### Exercise details:
If a line of the records contains the word "Image", list it.

### Records shown:
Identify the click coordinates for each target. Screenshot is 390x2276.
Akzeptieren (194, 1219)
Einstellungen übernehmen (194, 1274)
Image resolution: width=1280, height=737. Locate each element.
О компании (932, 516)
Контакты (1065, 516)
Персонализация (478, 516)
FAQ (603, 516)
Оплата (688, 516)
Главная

==

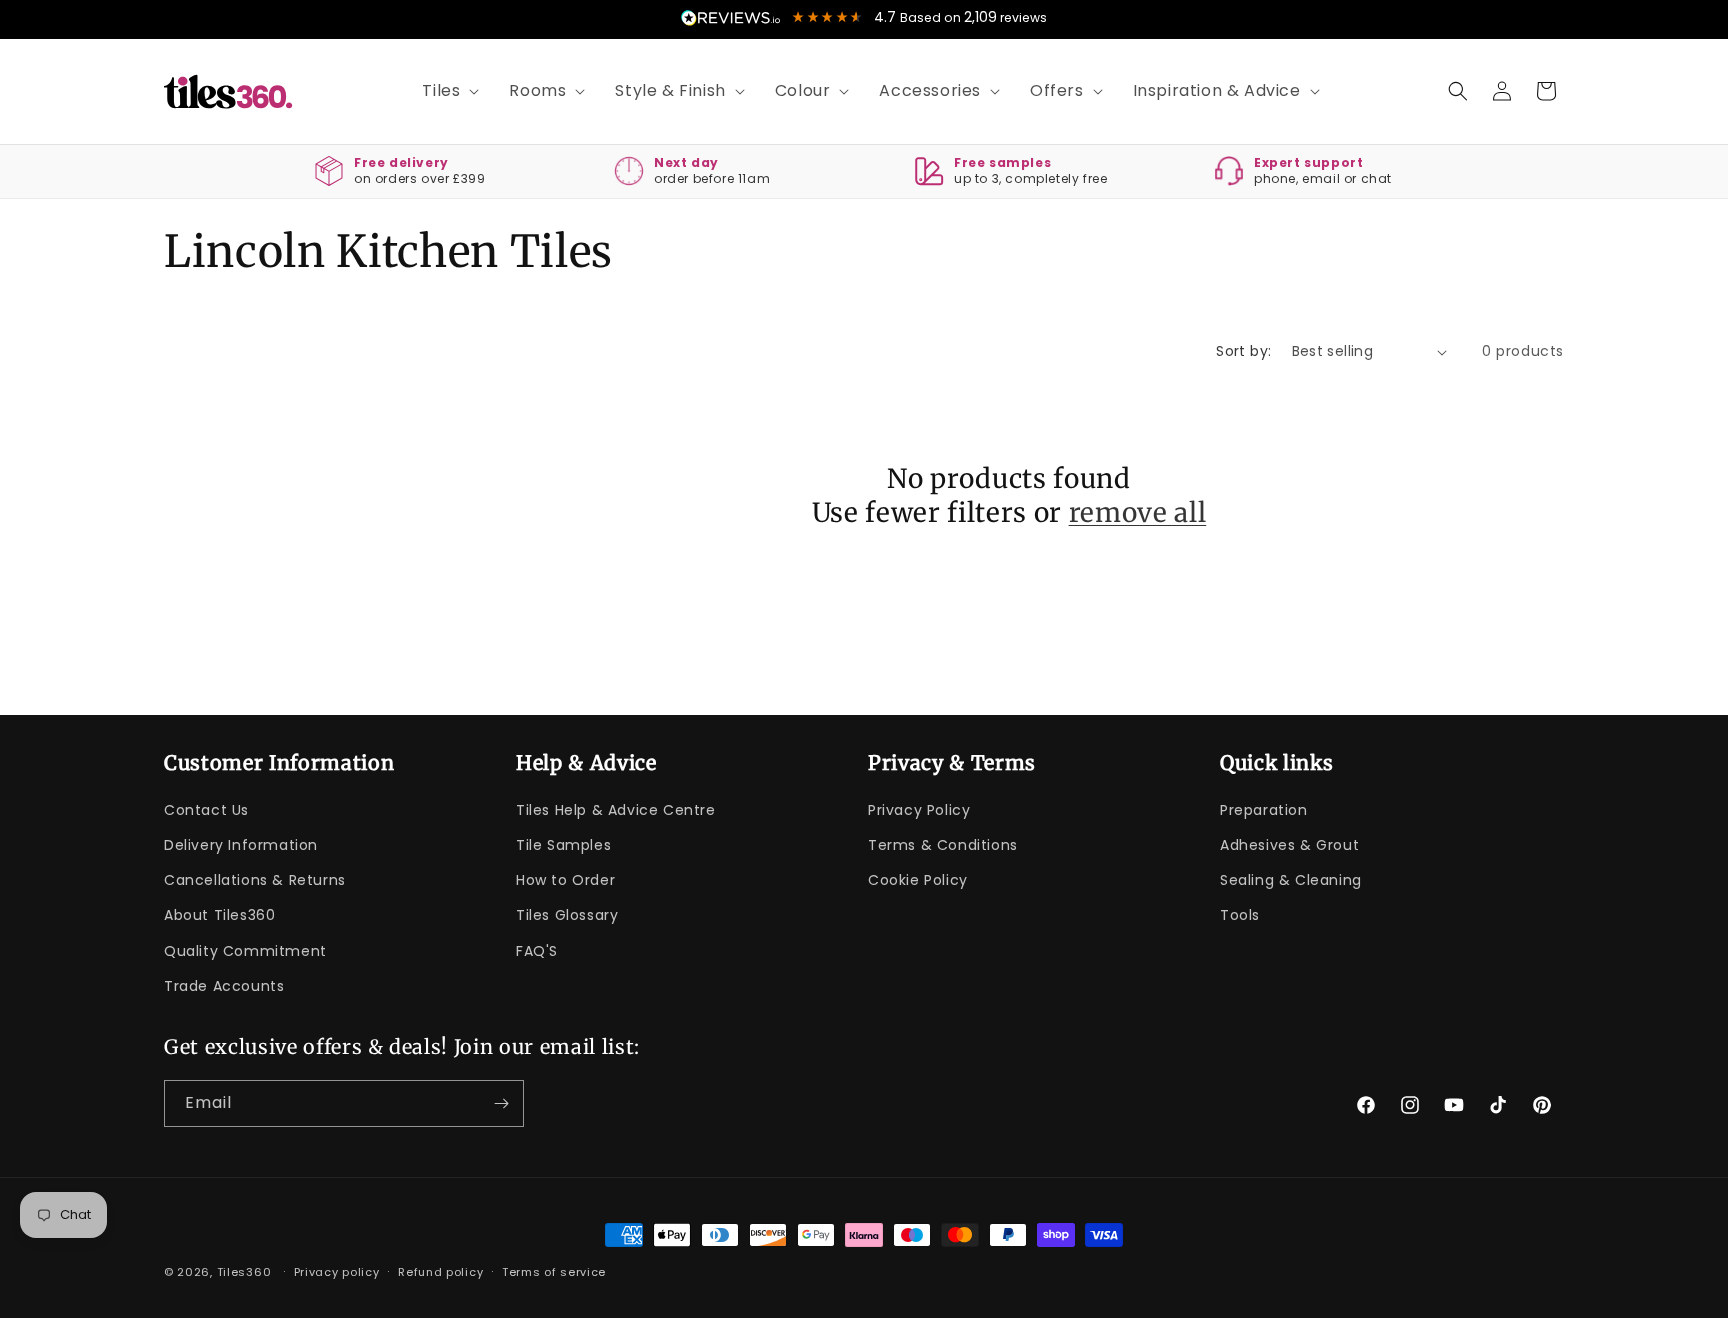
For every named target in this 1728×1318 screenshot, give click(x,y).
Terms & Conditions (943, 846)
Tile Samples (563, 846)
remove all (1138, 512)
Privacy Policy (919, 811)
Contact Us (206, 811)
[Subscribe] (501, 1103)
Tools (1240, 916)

* * *

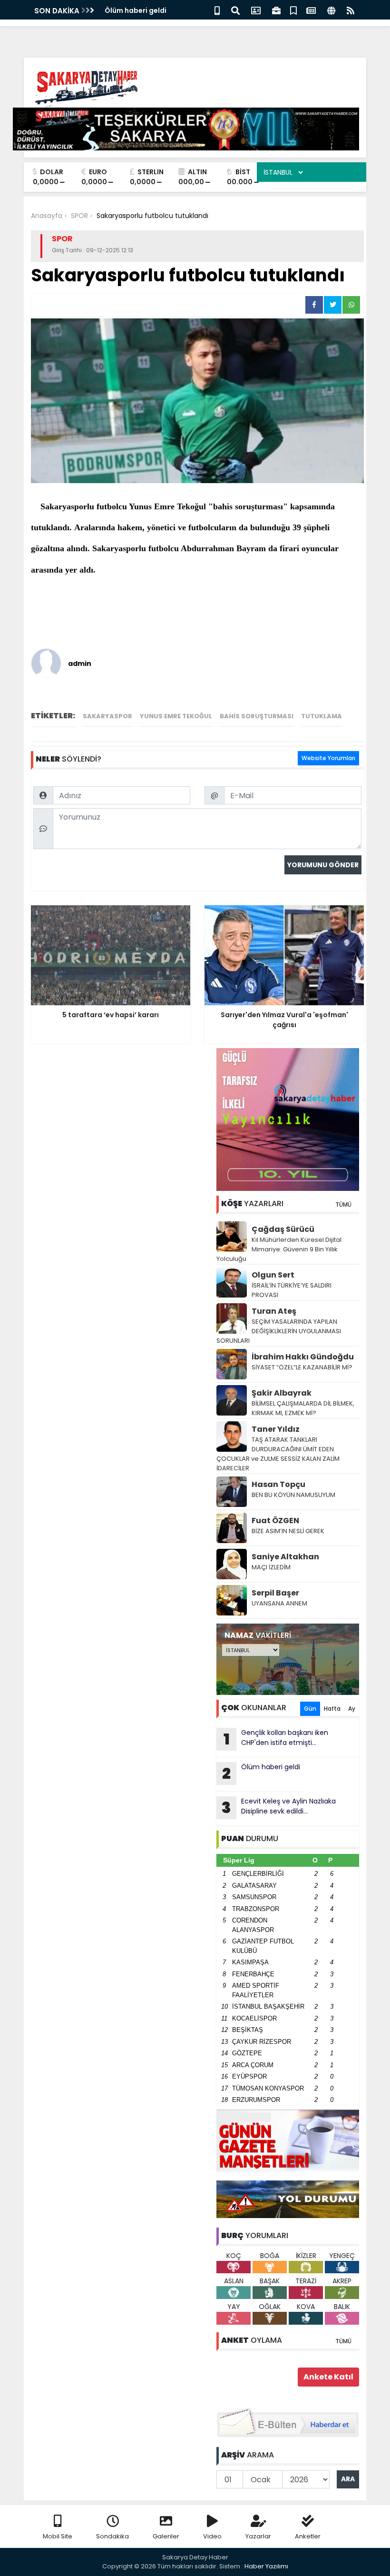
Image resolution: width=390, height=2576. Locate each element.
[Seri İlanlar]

### Written answer:
Image resolution: width=1280, height=737. Locate each element.
Image resolution: width=390, height=2576. Locate each element.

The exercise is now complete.